Ternyata toilet itu tidak sejauh yang aku bayangkan. Toilet di laboratorium ini sedikit berbeda dengan toilet dirumahku, di tempat ini lebih canggih, aku tidak perlu menyentuh pintu untuk membukanya, bahkan kloset duduk itu langsung membuka tutupnya dengan sendiri, seolah mengerti aku hendak apa datang ketoilet ini. Pintu toilet itu pun tertutup rapat dan mengunci dengan otomatis. Beberapa saat kemudian beberapa orang masuk ketoilet ini, ah iya toilet ini terdiri dari beberapa tempat dan didepan ada kaca yang sangat besar dan wastafel untuk mencuci tangan.

"Sudahlah lupakan saja, toh kita tidak boleh membahas ini lagi." Ujar seorang laki-laki yang sepertinya adalah staf di tempat ini.

"Tapi ini aneh, Vortex-9 bukankah sesuatu yang berbahaya jika terlalu dikembangkan, kamu tahu sendiri kecerdasannya bisa saja melebihi manusia, bagaimana jika itu benar-benar terjadi, bisa juga kita dihabisi oleh robot-robot itu." Ujar salah satunya.

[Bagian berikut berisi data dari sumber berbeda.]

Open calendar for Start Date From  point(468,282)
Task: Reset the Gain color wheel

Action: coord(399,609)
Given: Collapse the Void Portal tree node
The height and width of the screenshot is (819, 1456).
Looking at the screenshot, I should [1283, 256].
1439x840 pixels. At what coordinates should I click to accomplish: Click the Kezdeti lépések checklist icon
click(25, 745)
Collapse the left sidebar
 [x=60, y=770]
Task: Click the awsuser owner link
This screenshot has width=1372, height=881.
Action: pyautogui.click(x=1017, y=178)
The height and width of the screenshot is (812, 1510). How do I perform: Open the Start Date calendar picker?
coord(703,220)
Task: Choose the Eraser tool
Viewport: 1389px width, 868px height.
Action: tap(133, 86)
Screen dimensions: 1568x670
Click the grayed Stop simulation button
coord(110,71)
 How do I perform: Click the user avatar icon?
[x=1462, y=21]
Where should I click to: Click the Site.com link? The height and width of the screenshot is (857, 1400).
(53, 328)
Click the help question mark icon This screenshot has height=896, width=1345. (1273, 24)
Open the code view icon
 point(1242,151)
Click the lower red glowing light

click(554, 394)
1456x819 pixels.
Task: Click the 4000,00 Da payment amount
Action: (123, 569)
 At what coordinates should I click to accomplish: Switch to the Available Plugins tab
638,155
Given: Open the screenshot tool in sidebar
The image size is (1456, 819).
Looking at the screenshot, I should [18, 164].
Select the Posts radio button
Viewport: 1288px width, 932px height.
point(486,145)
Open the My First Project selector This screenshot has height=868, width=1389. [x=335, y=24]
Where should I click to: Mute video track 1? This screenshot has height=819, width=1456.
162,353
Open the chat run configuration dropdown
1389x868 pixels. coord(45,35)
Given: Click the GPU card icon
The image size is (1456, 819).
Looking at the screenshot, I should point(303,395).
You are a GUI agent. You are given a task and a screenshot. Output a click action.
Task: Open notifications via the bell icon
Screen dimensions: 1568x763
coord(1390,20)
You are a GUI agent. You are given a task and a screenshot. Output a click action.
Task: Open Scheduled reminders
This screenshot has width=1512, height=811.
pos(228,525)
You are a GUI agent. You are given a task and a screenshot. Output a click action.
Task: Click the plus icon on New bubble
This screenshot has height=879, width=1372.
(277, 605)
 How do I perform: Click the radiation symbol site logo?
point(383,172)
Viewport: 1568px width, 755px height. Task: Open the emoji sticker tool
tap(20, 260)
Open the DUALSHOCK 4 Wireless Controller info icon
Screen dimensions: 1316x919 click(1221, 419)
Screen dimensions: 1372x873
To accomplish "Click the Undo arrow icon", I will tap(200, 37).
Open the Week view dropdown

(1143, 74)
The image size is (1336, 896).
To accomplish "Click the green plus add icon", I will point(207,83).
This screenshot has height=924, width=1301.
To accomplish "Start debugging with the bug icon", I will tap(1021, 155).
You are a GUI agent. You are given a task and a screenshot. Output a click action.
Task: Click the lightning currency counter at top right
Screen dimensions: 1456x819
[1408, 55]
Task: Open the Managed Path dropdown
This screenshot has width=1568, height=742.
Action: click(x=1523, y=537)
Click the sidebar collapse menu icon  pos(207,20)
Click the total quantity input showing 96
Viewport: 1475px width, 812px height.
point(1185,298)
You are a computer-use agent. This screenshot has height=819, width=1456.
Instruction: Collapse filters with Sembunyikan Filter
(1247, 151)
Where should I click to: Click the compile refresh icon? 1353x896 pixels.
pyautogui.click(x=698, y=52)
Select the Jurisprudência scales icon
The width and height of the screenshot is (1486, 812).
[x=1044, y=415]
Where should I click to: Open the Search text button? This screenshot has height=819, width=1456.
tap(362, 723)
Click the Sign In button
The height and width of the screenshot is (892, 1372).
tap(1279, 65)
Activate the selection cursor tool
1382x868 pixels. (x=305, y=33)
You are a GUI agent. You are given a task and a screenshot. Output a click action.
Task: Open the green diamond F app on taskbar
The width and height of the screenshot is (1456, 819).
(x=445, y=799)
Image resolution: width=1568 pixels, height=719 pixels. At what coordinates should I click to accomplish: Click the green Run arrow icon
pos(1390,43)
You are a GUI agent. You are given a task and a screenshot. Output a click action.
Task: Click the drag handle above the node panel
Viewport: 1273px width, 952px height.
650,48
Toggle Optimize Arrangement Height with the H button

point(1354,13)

"Kamu tidak ingat apa yang dikatakan Dr. Evelyn, tidak akan ada yang bisa menyamai manusia, pikiran robot ya hanya robot, tidak akan bisa melebihi sifat manusia." Jelas temannya.

"Tapi aku sendiri yang mengatur dan mendata genetika dari robot itu, dan hasilnya melebihi kapasitas manusia, jika ditambah dengan darah manusia biasa hal ini bisa lebih bahaya."

"Sudah-sudah lupakan, lebih baik kita fokus saja, dari pada kita dipecat dan tidak mendapatkan pekerjaan lagi." Mereka berdua kemudian pergi setelah selesai dengan aktifitas mereka, sementara aku membeku tidak percaya dengan apa yang aku dengar. Apa yang sedang mereka buat, apa yang akan terjadi dengan dunia ini. Aku harus menghentikan semua ini, tapi bagaimana caranya, teka teki apa sebenarnya ini. Ah kepalaku seakan mau pecah, aku butuh bantuan, tidak mungkin aku berjuang sendirian. 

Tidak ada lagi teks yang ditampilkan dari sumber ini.